= Given passage =

──────────

DFAT has observed that Catholics are able to practise freely at registered churches and that bibles and other religious texts are readily available in cities and towns. DFAT assesses that religious observance and practice only becomes an issue when it is perceived to challenge the authority or interests of the CPV and its policies.[6]
[6] DFAT Country Information Report Vietnam, 21 June 2017 at 3.9 and 3.10.
The UK Home Office in a more recent report on ethnic and religious groups in Vietnam state the following with respect to registered religions in Vietnam:
The government has registered an increased number of religious groups and generally respects the religious freedom of those registered groups, as long as they comply with regulations.
In general there is no real risk of state persecution or serious harm on account of a person’s religious beliefs for persons belonging to government registered groups.[7]
[7] UK Home Office, Country Policy and Information Note, Vietnam: Ethnic and religious groups, March 2018 at 2.2.11.
The Tribunal acknowledges country information indicates a level of restriction on religious freedom in Vietnam and concerns about continued restrictions on the right to freedom of religion and belief. However, as discussed at hearing, religious observance and practice usually only becomes an issue when it is perceived to challenge the authorities or interests of the CPV and its policies.[8] As well, whilst the treatment of religious groups varies widely across Vietnam, it is further dependent upon their relationship with the government and those groups the government continued to monitor the activities of are mainly unregistered church groups in ethnic minority communities due to their real or perceived political activism.[9] DFAT assess that individuals who engage in open criticism of the government face a high risk of harassment, among other things, but followers who practice their faith at home and within government-sanctioned boundaries are unlikely to attract adverse attention from the authorities.[10] For reasons above the Tribunal does not accept that the applicant came to the adverse attention of the authorities and was detained temporarily in January 2008. There is no indication that Catholic followers are persecuted for practising their faith per se.
[8] DFAT Country Information Report Vietnam, 21 June 2017 at 3.8, 3.10, 3.13 and 3.25.
[9] Ibid at 3.8.
[10] Ibid at 3.19.
Given these considerations the Tribunal is satisfied the applicants will be able to practice their Catholic religion as they have in the past – by praying and attending church – and finds the applicants do not face a real chance of persecution now or in the reasonably foreseeable future if they return to Vietnam for reasons of their Catholic religion or any imputed political opinion based on their Catholic religion from the authorities, or anyone else.

──────────

= Written request 1 =
Pull out the rows from the one containing "Identify the click" down through the one containing "Kontaktformular (107, 602)", and reproduce them word for word.

= Items =
──────────

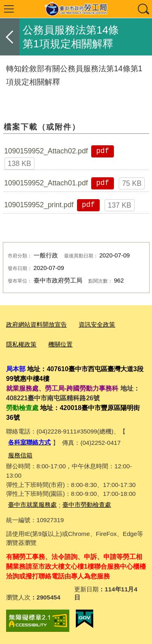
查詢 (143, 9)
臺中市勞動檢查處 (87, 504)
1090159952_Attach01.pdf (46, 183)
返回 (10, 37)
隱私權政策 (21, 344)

──────────

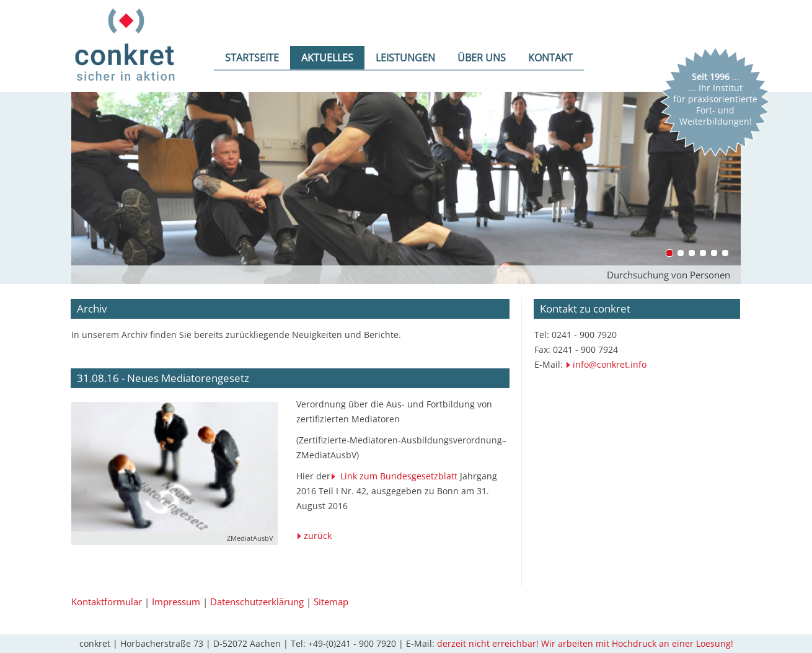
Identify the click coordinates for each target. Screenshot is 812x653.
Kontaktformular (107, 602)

──────────

= Written request 2 =
In the tribunal decision, rewrite everything from "The UK Home" down to "comply with regulations.", putting "the rules" in place of "regulations".

= Result 1 =
Identify the click coordinates for each target. Screenshot is 812x653.
Kontaktformular (107, 602)

= Result 2 =
The UK Home Office in a more recent report on ethnic and religious groups in Vietnam state the following with respect to registered religions in Vietnam:
The government has registered an increased number of religious groups and generally respects the religious freedom of those registered groups, as long as they comply with the rules.